▸ **Work order**: Only the lines from the one containing "You are a computer-use agent. Viewport: 894px" to the end of the records belong in the answer; repeat them exactly and drop the pictures.

[Source data]

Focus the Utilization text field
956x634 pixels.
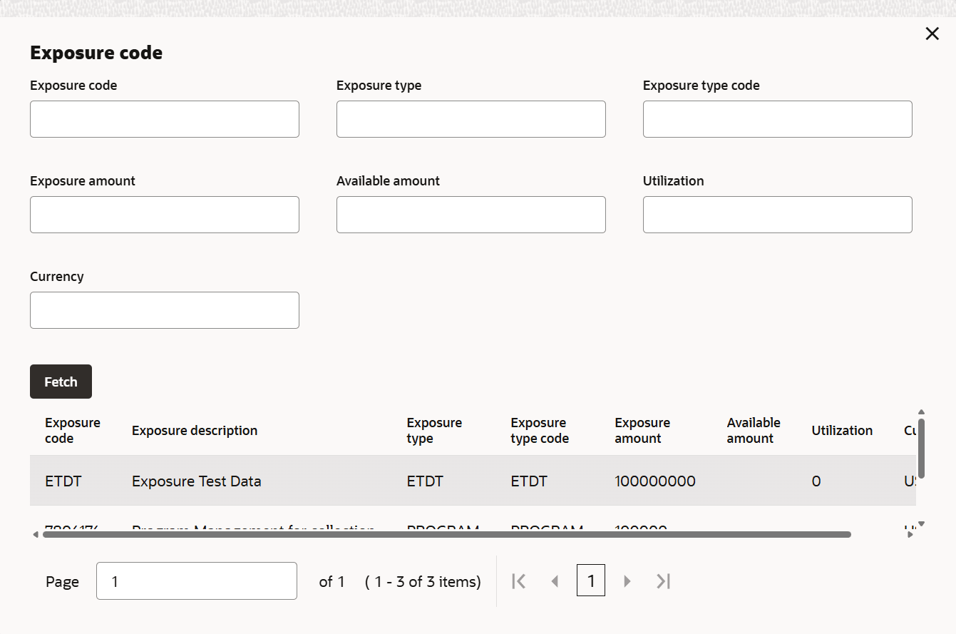tap(777, 215)
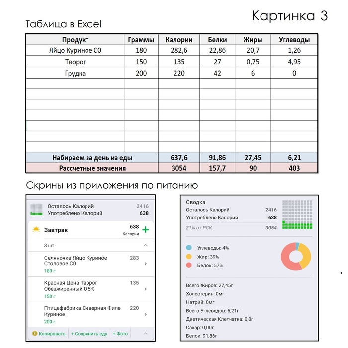Open the Филе Куриное entry arrow
The height and width of the screenshot is (348, 348).
pyautogui.click(x=145, y=314)
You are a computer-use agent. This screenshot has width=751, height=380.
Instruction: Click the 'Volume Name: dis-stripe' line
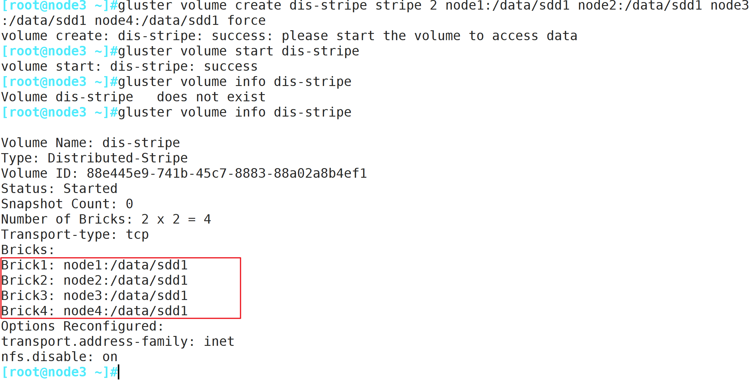[91, 143]
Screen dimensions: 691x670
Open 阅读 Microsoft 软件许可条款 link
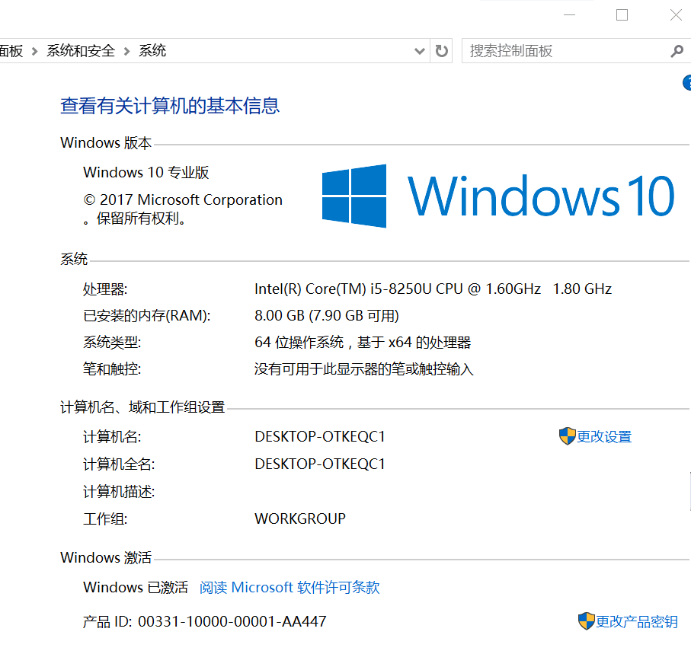click(x=290, y=587)
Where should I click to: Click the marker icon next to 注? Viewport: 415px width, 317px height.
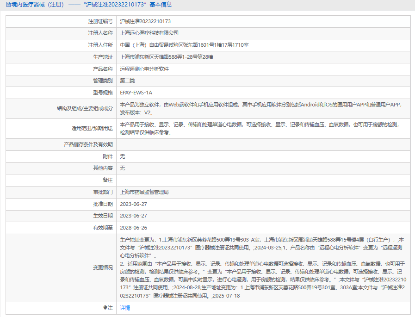(x=105, y=308)
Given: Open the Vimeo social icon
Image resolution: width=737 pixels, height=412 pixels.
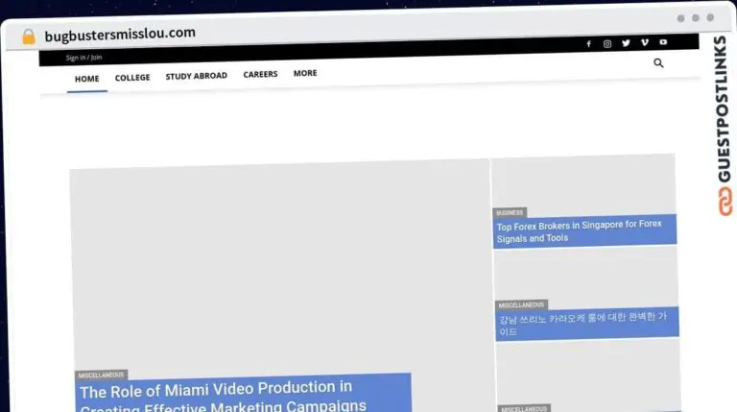Looking at the screenshot, I should click(644, 43).
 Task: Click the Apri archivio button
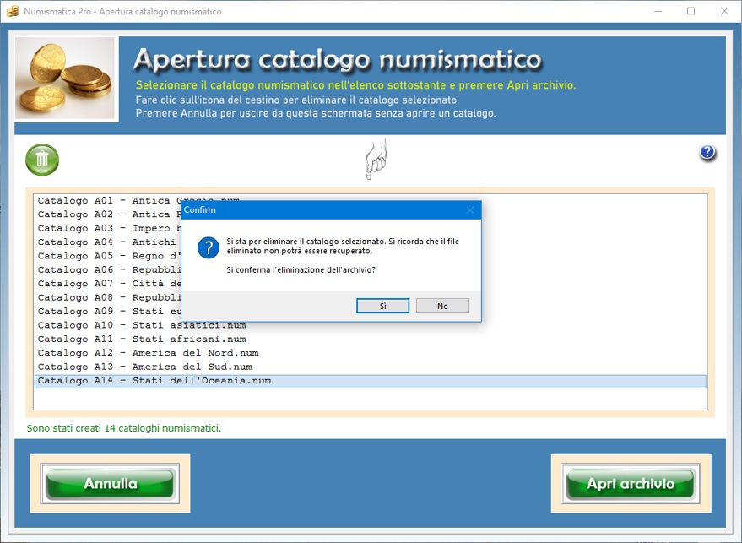tap(631, 484)
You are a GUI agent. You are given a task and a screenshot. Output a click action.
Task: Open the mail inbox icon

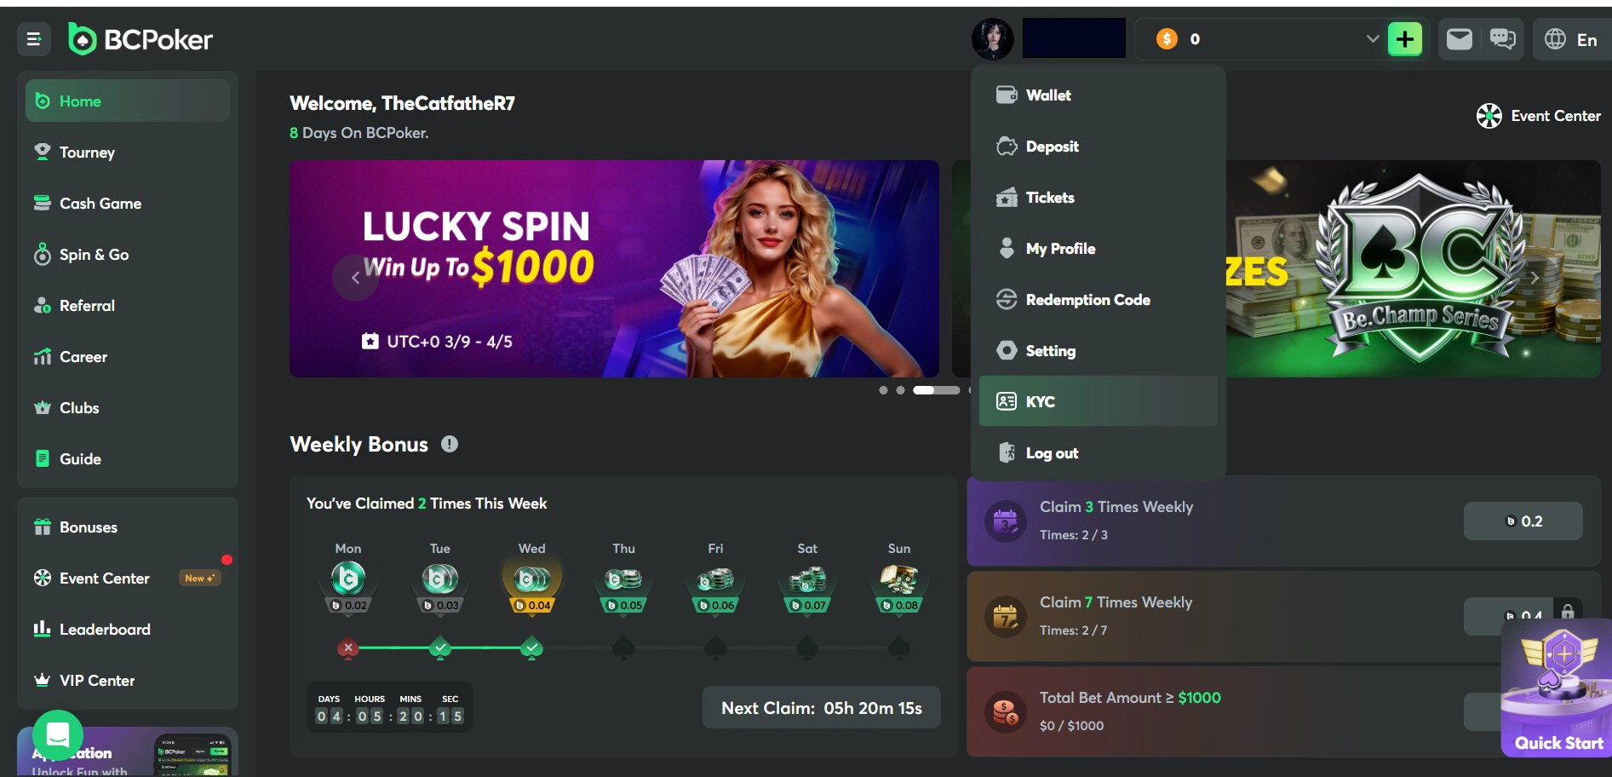(1460, 39)

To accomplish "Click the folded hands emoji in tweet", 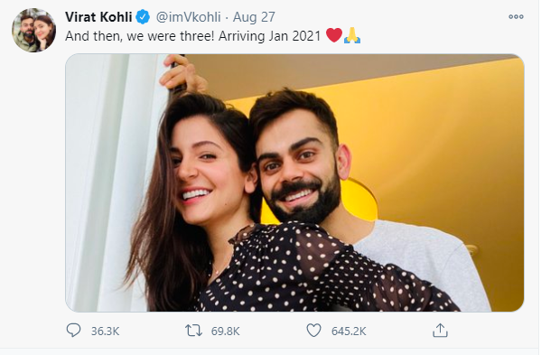I will pos(352,35).
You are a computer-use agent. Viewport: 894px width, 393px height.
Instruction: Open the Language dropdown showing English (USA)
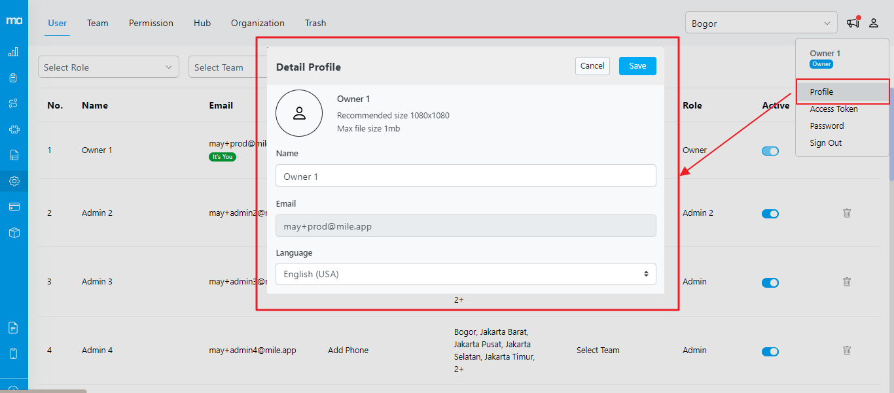[465, 274]
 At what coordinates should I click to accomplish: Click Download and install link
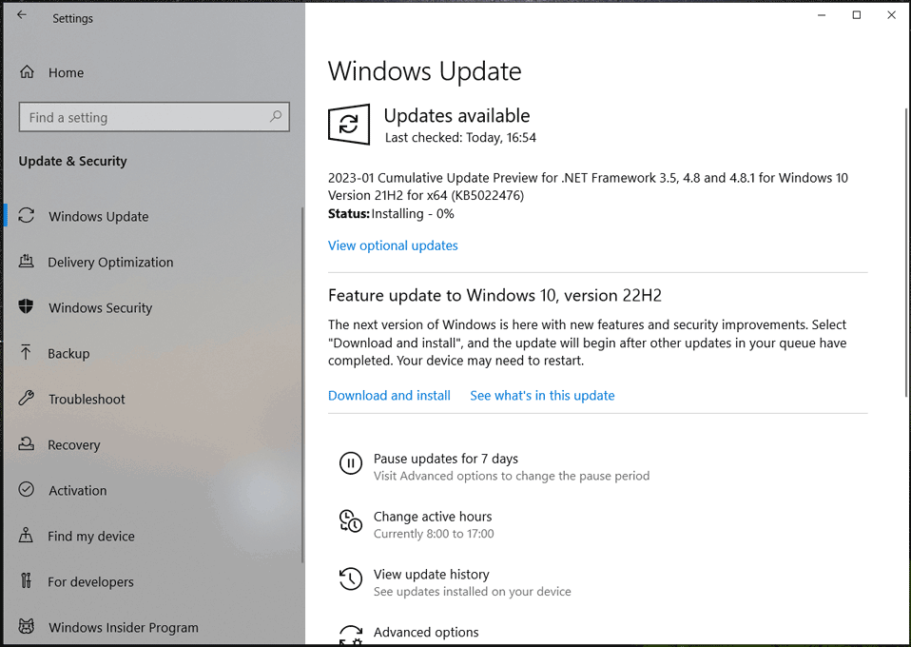tap(389, 396)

▸ **Result of this task**:
You are a computer-use agent. Viewport: 894px width, 393px height.
Instruction: Open the Language dropdown showing English (USA)
[465, 274]
 At what coordinates should I click to accomplish: Click Download and install link
tap(389, 396)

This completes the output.